• [EXERCISE DESCRIPTION] Begin at the line that contains "The image size" and repeat every line from there to the end of the records below, inclusive, without adding any other line.

• [RECORDED DATA]

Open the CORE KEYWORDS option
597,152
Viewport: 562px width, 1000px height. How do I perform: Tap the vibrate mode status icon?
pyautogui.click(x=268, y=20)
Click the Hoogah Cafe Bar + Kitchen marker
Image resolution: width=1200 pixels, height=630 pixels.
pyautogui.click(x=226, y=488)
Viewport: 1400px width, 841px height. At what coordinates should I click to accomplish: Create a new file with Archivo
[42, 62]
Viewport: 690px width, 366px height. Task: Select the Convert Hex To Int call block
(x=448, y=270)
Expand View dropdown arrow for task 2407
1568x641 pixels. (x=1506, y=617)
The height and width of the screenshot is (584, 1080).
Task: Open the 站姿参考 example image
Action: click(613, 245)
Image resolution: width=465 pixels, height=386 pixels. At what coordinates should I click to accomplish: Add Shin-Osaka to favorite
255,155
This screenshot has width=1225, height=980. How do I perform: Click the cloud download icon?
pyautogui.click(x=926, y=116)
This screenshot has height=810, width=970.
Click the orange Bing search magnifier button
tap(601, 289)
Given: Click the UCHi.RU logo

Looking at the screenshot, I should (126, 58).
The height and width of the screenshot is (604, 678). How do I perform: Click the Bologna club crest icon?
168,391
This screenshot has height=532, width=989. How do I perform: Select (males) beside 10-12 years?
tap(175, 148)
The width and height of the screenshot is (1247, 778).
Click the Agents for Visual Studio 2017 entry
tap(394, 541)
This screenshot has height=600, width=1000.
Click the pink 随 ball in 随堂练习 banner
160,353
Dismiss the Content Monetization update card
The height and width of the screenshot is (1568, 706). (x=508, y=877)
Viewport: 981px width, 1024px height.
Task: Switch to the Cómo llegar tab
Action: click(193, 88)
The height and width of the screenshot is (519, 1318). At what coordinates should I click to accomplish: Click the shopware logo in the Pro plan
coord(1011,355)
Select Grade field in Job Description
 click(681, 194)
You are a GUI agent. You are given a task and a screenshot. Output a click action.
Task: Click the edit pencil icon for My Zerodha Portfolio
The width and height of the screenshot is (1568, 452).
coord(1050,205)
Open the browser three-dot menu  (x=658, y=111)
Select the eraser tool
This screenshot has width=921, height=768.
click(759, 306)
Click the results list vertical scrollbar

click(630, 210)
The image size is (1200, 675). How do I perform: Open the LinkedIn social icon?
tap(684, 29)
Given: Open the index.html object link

• [SOLUTION TO THIS PROBLEM]
The image size is (1200, 675). How do I perform: Open the LinkedIn social icon?
tap(684, 29)
Given: Open the index.html object link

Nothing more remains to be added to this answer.